> 本文抜粋:
****************************************

中国、インドは、お茶の一大産地であり、人口も多いことから、お茶の消費量は3位以下を大きく離して格段に多いのも自然なことでしょう。日本も、イギリスを若干上回る消費量で、第5位と健闘しています。そして、少し意外に思われる方もいると思いますが、トルコ、エジプト、イランなど、中東(西アジア、アフリカの一部)の国々もお茶の消費量が多く、上位にランクインしています。
これらの中には、そのほとんどを輸入に頼っている国も少なくありません。例えば、CIS諸国、イギリス、アメリカ、エジプトなどです。また、イランや日本は自国内でたくさんのお茶を栽培していますが、輸入もして消費量を補っています。
○国民一人当たりの茶の消費量
続いて、お茶の一人当たりの消費量をみてみましょう。
一人あたりのお茶の消費量が最も多い国は、クウェートです。ペルシャ湾に面する石油産出国・クウェートでは、一人当たり2.46kgのお茶を飲んでいる計算です。2位はアイルランドの2.23kg、3位に紅茶王国のイギリスで2.07kgとなっています。4位から8位は、カタール、トルコ、アフガニスタン、モロッコ、リビアと中東の国々が続き、9位に台湾の1.54kg、10位にシリアが入ります。

****************************************

> 提供資料:
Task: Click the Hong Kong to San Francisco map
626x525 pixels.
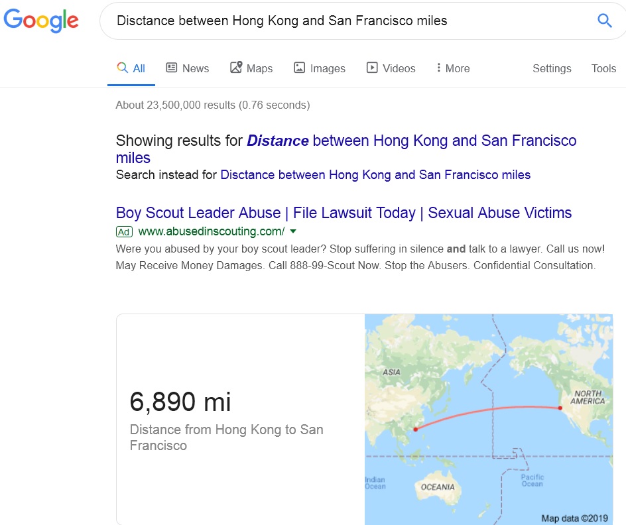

****************************************

> 指示と要件: お茶の消費量についての抜粋から、「中国、インドは、お茶の一大産」と「上位にランクインしています。」の間を両端も含めて一字一句そのまま書き写してください。

> 出力結果:
中国、インドは、お茶の一大産地であり、人口も多いことから、お茶の消費量は3位以下を大きく離して格段に多いのも自然なことでしょう。日本も、イギリスを若干上回る消費量で、第5位と健闘しています。そして、少し意外に思われる方もいると思いますが、トルコ、エジプト、イランなど、中東(西アジア、アフリカの一部)の国々もお茶の消費量が多く、上位にランクインしています。